### Records to use:
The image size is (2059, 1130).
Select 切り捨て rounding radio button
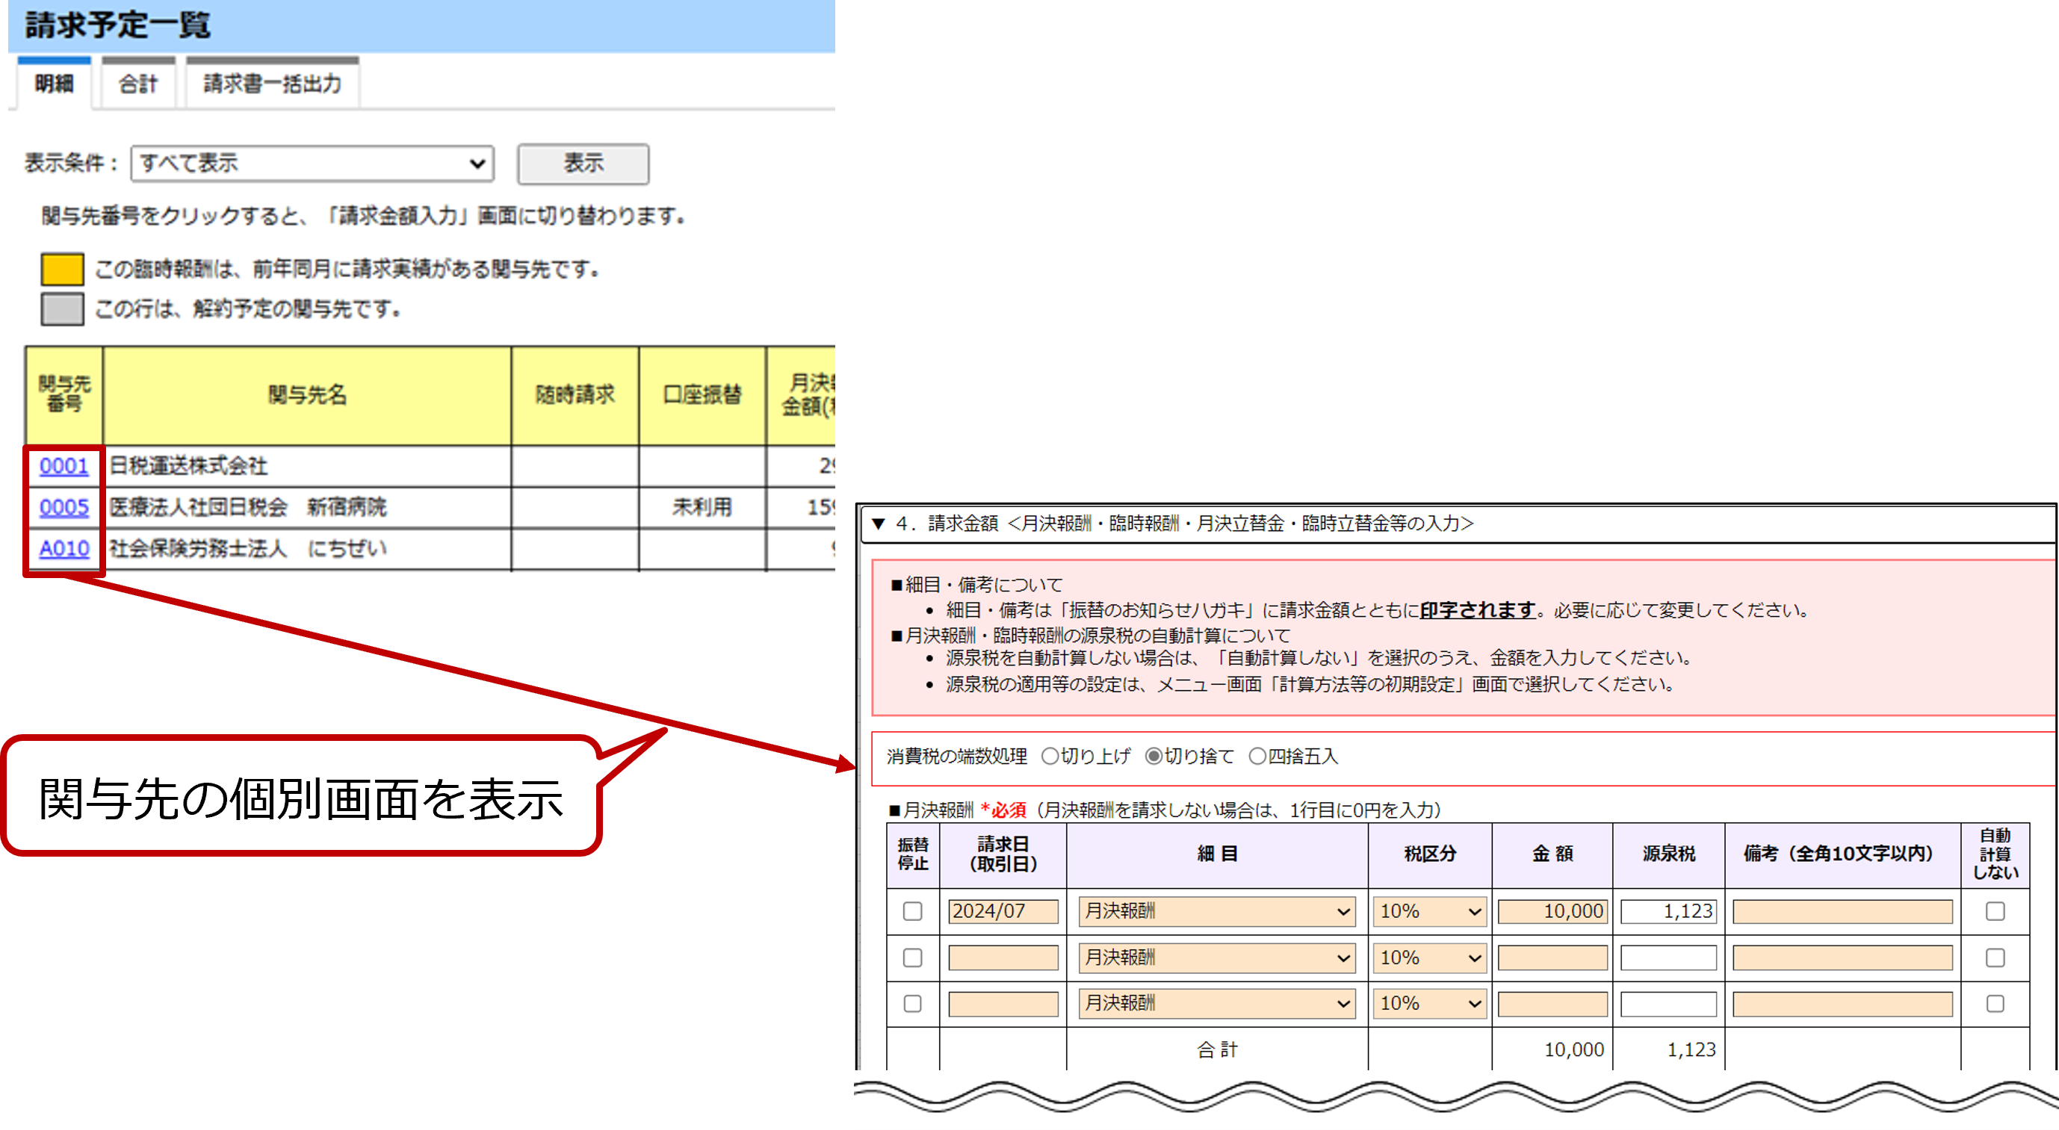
--
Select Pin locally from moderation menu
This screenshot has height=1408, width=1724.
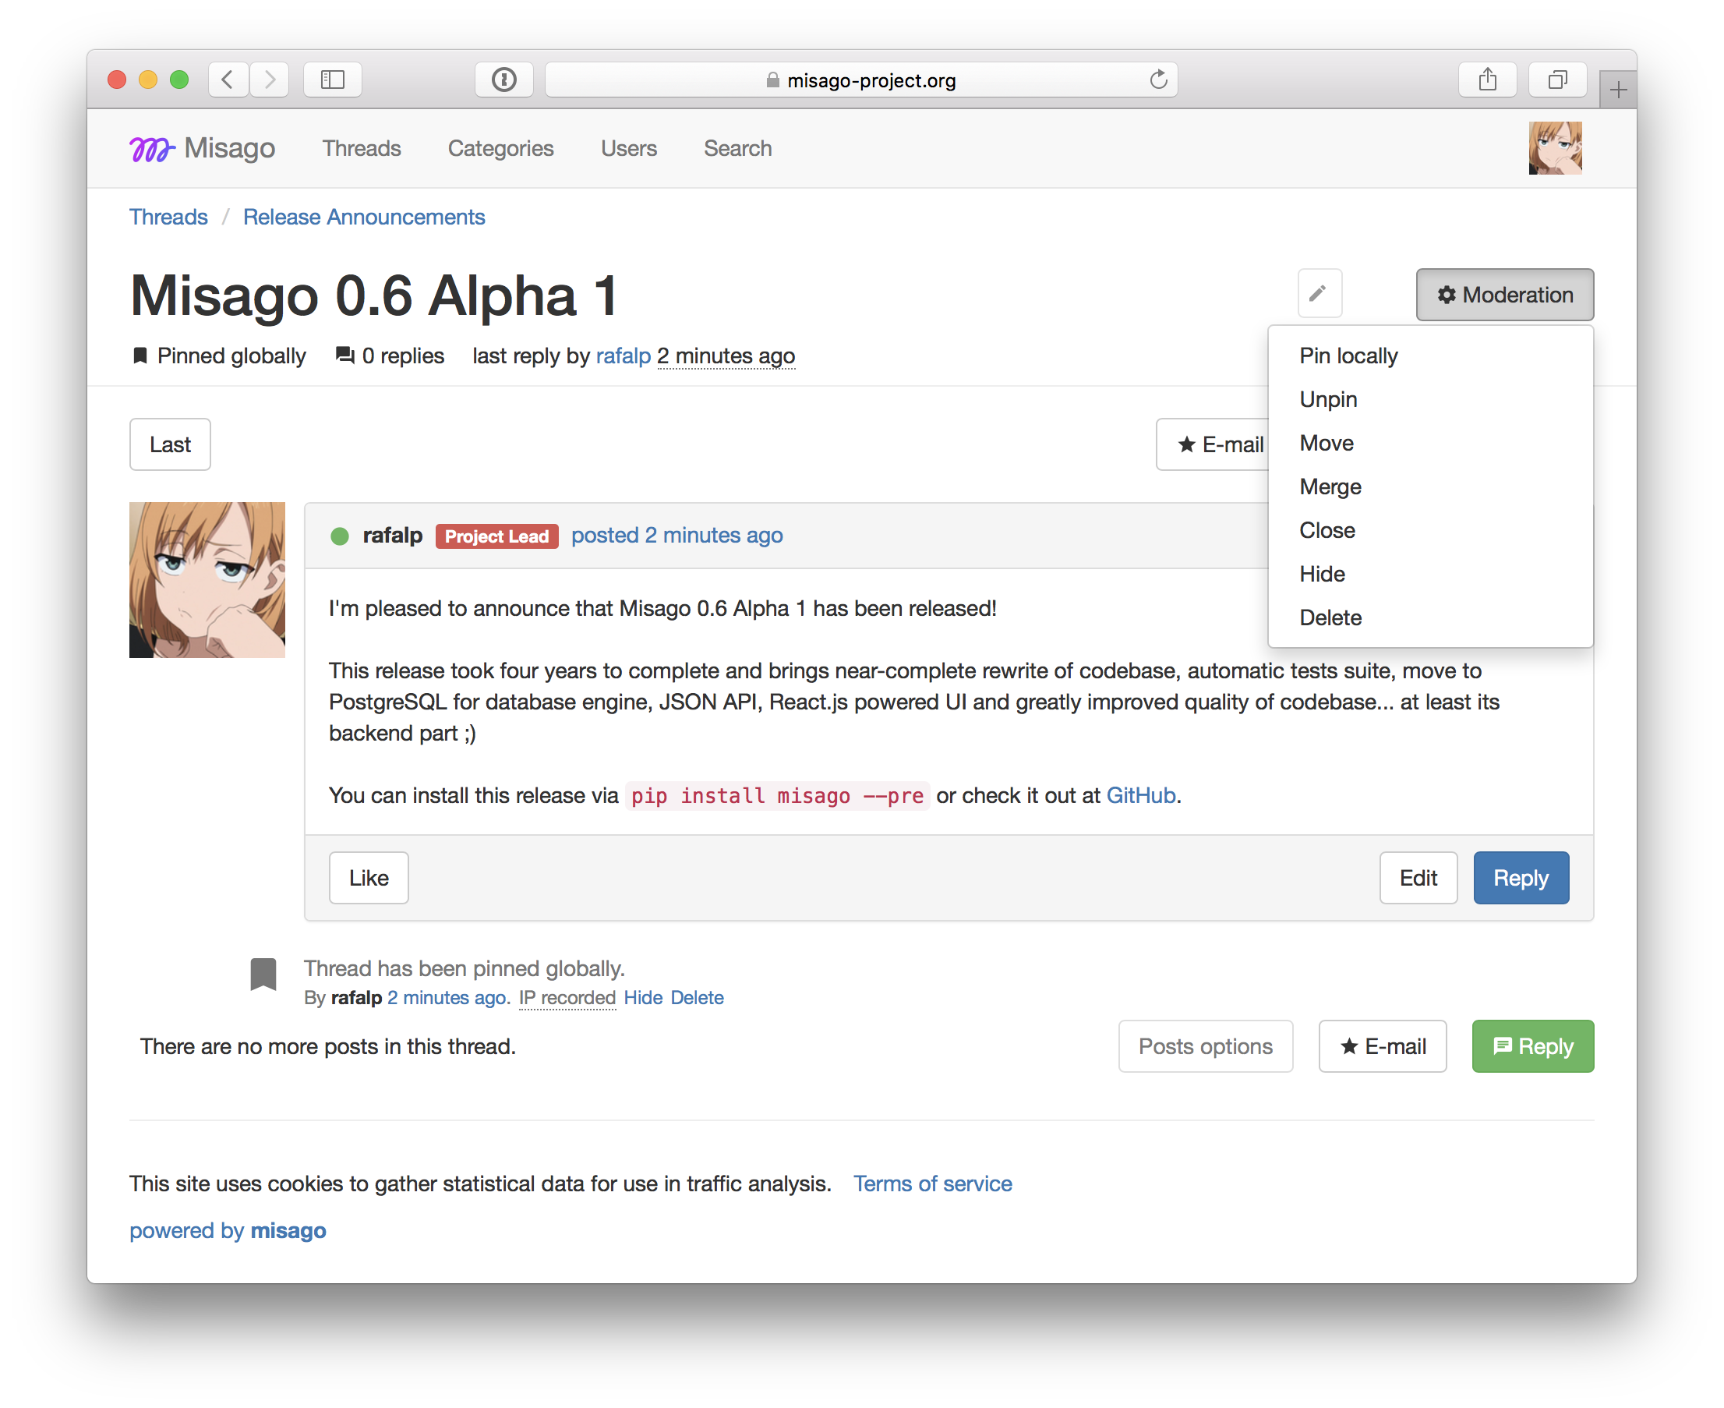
--
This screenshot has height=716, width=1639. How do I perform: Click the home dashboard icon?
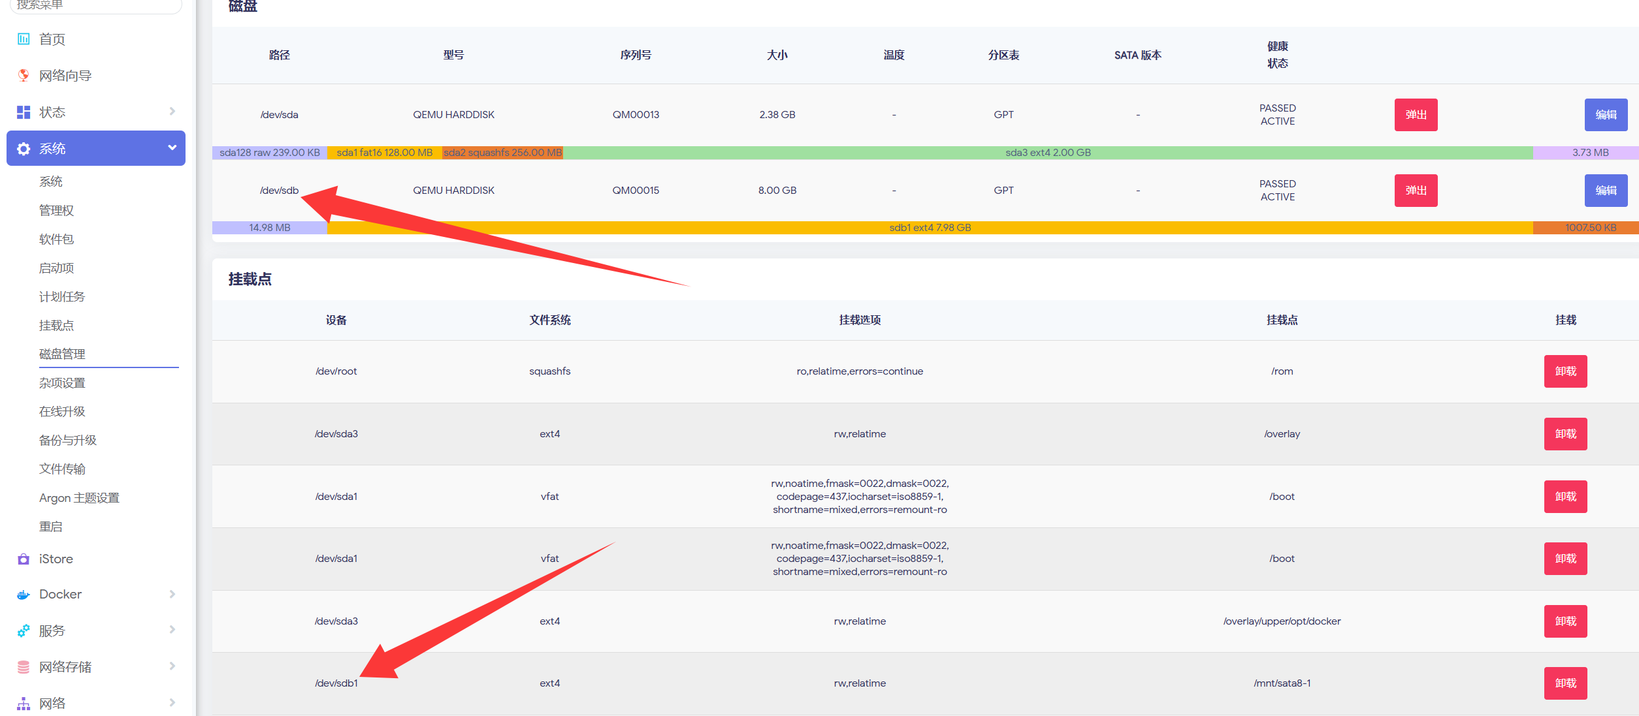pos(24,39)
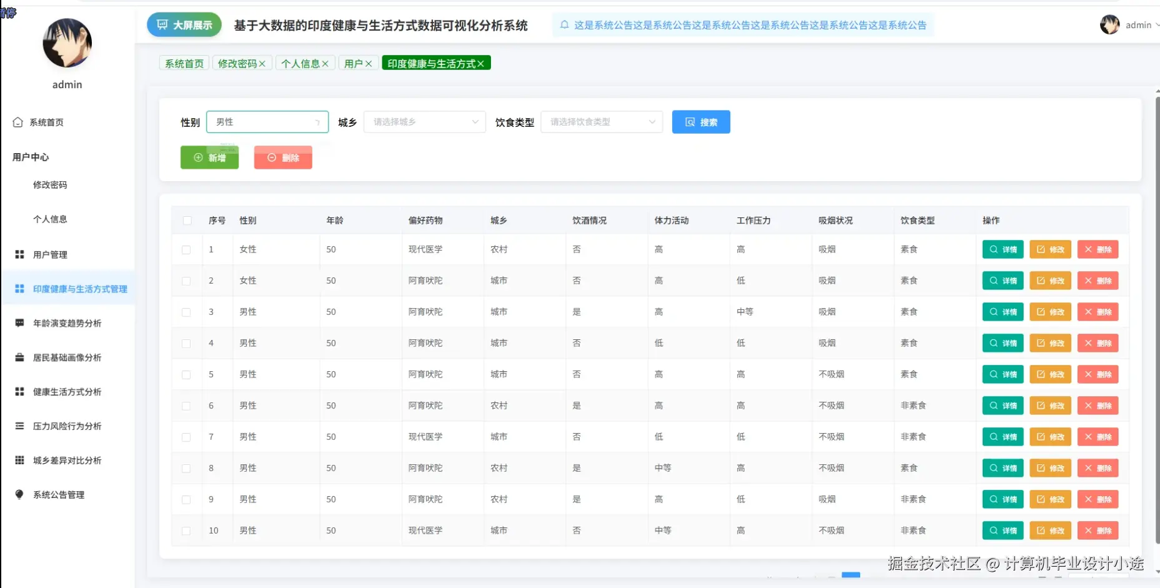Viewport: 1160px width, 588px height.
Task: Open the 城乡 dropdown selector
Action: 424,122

### Task statement:
The range runs from the line above containing "Select Pin locally from moderation menu" to the line containing "This screenshot has height=1408, width=1724.", inclusive. Restate those lines word for word and no others.

### Exercise result:
Select Pin locally from moderation menu
This screenshot has height=1408, width=1724.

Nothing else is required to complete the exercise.